The CIA has revealed it is funding a scientific study into the potential of geoengineering.
The research will investigate whether techniques such as solar radiation management (SRM) and carbon dioxide removal (CDR) can alter the Earth’s environment and essentially stop climate change.
It will look at the possible costs and environmental and economic effects of geoengineering techniques, as well as considering the potential risks and consequences. These include “national security concerns”.
The project will be run by the National Academy of Sciences (NAS), which will split the total cost of $630,000 (£414,446) with the intelligence agency.
Although the study claims to be funded by the “US intelligence community”, Mother Jones reports that NAS sources say that specifically means the CIA.
SRM involves launching material into the Earth’s atmosphere to try and block the Sun’s infrared radiation, limiting global temperature rise. Meanwhile CDR means taking carbon dioxide emissions out of the climate. Scientists have suggested this could be done in a variety of ways, from capturing carbon emissions from smokestacks to ocean fertilisation.
The Institution of Mechanical Engineers argues that for the UK to reach its carbon dioxide reduction targets, more geoengineering methods need to be developed.
Speaking at a TED event in 2007, environmental scientist David Keith said,
“Slowing emissions are intrinsically slow, because it takes time to build all the hardware we need to reduce emissions.

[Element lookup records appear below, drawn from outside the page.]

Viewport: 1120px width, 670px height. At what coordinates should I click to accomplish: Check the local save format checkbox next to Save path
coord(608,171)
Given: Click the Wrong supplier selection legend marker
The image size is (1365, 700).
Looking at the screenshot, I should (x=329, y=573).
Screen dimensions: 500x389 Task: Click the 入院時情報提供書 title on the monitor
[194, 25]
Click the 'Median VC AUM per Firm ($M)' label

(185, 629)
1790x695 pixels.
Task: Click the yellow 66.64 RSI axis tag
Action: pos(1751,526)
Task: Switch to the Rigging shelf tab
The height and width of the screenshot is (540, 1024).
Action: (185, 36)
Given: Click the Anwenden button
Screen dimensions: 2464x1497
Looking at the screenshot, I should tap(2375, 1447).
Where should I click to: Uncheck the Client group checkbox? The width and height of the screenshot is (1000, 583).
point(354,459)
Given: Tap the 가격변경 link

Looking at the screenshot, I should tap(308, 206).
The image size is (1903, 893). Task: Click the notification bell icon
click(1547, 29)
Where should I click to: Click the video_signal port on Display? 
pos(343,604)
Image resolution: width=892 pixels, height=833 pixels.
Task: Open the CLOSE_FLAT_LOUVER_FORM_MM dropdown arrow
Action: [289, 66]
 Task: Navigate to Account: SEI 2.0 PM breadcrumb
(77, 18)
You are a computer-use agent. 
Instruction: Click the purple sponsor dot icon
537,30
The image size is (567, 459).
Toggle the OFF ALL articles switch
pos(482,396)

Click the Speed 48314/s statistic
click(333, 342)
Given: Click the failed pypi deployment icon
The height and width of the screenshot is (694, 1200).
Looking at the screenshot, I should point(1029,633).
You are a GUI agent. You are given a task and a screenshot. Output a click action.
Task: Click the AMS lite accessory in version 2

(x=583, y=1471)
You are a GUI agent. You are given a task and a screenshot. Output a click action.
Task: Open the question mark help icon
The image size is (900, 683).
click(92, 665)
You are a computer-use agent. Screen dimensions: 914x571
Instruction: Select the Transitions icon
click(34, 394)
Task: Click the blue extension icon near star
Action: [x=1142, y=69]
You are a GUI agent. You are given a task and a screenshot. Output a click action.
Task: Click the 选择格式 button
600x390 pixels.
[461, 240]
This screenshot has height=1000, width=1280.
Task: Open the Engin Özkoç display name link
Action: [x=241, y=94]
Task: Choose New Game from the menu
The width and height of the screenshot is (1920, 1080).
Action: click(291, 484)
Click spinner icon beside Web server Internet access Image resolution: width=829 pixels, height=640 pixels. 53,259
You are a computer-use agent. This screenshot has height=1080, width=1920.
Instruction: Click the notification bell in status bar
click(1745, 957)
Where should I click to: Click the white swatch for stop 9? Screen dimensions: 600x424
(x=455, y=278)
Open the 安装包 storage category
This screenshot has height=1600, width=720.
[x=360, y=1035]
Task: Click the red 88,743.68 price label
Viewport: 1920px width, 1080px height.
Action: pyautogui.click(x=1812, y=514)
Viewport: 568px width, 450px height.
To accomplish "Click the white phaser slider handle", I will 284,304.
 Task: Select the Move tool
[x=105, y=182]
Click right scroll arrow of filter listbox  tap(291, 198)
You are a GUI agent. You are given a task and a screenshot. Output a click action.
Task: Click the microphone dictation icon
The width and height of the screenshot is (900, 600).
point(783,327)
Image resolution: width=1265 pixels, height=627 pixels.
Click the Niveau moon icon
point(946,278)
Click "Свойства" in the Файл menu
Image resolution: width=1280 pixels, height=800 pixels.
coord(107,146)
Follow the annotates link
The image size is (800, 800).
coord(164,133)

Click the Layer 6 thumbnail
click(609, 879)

Not only that, but when you cut emissions you do not cut concentrations, because concentrations is the sum of emissions over time. But with geoengineering, it’s quick.”
However, concerns have been expressed over the possible uses of geoengineering. It has been suggested that the technology may be weaponised, or that its development might lead to complacency in efforts to cut greenhouse gas emissions.
The final report by NAS is expected to be published in 2014.